While possession and cultivation of cannabis is legal in Maine with limits, the unauthorized sale of marijuana continues to be illegal, with penalties ranging from a maximum sentence of one year in jail for up to a pound, to a maximum of 30 years under certain circumstances.
Any sale and use of marijuana remains illegal under U.S. law, though federal officials have not interfered in the creation of the medical and recreational marijuana programs in Maine.
Even so, black-market marijuana distributors are still targets of law enforcement: about 22 percent of all people accused of distributing or manufacturing drugs arrested in the United States in 2019 were selling marijuana, according to FBI data.
There have been notable examples of this in Maine, even in the age of legalization.
In 2018, federal agents arrested several people after uncovering an illegal pot operation in the Lewiston-Auburn area. Even distribution under 110 pounds of the plant is a federal felony punishable by up to five years in prison.
But that doesn’t stop Hillaire, who said black-market “dealers”are also friends and neighbors who supplement their income by selling weed.
“It’s important to support them,” he said.
David Page, co-owner of Coastal Cannabis in Damariscotta, acknowledged prices in the new legal marijuana industry are still fairly high compared to the black-market, and even compared to what patients can acquire with medical marijuana cards.

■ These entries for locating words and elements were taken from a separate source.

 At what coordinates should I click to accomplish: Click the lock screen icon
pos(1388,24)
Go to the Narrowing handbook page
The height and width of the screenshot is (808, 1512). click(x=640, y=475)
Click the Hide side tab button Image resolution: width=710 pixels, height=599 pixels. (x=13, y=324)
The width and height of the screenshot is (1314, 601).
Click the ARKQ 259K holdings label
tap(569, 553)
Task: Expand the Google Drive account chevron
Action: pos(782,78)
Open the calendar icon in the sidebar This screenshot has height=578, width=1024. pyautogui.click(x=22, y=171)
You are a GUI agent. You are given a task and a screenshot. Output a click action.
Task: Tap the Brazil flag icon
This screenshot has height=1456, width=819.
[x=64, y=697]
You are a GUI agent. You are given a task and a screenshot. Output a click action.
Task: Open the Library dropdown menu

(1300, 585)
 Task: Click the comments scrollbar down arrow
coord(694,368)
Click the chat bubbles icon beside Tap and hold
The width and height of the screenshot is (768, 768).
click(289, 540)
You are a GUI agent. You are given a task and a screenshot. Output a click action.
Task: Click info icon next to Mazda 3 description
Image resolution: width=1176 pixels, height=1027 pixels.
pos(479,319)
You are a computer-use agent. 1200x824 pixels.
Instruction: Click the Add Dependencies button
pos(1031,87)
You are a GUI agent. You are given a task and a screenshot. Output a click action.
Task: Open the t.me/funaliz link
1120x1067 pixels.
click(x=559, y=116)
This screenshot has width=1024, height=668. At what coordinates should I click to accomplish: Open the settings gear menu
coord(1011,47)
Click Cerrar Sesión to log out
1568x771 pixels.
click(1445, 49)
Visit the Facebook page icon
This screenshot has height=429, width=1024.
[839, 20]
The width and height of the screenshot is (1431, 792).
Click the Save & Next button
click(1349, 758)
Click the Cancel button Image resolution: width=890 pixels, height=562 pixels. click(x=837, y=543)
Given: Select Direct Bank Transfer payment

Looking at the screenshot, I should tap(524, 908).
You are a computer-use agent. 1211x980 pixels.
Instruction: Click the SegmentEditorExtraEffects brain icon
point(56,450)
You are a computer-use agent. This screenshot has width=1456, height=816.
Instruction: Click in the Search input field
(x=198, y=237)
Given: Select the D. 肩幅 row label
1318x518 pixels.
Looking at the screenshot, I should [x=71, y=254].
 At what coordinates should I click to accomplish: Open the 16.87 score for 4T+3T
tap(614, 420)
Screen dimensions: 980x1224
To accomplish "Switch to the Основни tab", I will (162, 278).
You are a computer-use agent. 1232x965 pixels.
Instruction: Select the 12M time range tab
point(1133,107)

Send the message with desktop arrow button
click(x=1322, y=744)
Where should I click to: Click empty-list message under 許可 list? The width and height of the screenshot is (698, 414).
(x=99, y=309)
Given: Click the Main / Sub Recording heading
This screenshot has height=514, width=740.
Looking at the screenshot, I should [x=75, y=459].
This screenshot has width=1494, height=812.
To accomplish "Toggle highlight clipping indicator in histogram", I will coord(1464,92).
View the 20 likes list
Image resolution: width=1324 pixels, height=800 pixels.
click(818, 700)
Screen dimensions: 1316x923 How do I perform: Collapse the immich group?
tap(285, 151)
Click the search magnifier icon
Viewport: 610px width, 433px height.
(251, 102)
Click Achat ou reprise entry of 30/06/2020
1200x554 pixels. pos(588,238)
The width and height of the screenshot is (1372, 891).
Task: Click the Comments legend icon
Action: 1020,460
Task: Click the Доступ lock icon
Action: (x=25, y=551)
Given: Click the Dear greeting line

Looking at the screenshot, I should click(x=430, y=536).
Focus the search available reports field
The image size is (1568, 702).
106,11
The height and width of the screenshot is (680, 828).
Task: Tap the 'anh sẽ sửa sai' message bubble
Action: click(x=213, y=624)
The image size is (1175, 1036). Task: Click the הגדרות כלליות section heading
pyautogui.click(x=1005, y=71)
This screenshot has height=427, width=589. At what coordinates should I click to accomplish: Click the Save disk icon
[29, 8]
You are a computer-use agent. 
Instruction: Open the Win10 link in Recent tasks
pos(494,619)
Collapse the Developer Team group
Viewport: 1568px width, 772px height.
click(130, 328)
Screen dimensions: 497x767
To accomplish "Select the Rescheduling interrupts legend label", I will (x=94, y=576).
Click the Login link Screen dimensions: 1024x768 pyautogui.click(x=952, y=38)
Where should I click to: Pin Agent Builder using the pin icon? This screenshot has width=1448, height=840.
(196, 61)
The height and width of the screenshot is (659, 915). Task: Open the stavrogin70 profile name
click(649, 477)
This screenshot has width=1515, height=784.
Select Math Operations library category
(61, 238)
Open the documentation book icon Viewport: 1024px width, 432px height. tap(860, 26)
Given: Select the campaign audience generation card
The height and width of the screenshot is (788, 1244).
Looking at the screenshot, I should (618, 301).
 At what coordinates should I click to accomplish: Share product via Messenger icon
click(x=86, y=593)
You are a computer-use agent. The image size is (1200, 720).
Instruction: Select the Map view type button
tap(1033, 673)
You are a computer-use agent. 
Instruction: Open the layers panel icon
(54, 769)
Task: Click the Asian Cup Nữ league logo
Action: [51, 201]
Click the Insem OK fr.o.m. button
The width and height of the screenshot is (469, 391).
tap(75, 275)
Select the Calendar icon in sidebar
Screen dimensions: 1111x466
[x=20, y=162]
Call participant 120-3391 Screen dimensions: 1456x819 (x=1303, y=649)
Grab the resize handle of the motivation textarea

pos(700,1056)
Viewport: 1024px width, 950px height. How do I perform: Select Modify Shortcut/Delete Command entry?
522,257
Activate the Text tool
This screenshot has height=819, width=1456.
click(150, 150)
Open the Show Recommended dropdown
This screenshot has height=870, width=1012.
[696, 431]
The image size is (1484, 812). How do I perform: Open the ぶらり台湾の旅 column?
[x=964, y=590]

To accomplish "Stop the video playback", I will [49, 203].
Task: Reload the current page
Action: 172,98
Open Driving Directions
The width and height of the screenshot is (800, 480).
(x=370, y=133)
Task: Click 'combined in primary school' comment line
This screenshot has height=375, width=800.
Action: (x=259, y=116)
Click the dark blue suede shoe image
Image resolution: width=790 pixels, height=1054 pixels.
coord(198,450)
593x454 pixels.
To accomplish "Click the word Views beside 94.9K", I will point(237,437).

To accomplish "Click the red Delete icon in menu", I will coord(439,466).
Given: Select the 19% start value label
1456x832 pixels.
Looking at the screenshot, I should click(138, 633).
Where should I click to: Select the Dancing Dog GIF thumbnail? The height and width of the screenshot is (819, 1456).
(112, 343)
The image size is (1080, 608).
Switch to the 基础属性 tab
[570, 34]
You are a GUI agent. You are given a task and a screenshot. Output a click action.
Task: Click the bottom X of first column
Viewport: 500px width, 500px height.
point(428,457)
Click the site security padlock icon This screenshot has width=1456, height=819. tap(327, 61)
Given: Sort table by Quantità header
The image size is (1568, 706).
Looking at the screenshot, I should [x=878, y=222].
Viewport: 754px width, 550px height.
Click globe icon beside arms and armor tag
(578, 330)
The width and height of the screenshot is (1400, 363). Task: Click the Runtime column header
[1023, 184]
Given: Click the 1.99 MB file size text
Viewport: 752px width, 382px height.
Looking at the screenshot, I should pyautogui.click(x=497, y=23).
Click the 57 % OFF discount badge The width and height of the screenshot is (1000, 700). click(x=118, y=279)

“Pricewise, I can’t compete with the medical storefronts,” Page said. “Let alone the black market.”
Yet, Page and Lorenz said that the black market’s appeal would dissipate as the number of cultivators growing adult-use marijuana — as well as the number of adult-use marijuana stores — rises and creates lower prices for consumers.
Page noted that such a price drop had already happened in other states where marijuana was legalized, as well as in Maine’s medical marijuana market.
“The proof is in the pudding in California and Colorado,” Page said. “Supply caught up with demand, and prices dropped.”
Until then, the black market for cannabis is likely to flourish in Maine — something that appears to be happening in Illinois, which legalized recreational cannabis sales on Jan. 1.
Black-market sales of marijuana there are expected to outpace legal sales at least through 2024, according to data from cannabis industry research firm BDS Analytics.
A spokesperson for Maine’s Office of Marijuana Policy did not respond to a request for comment.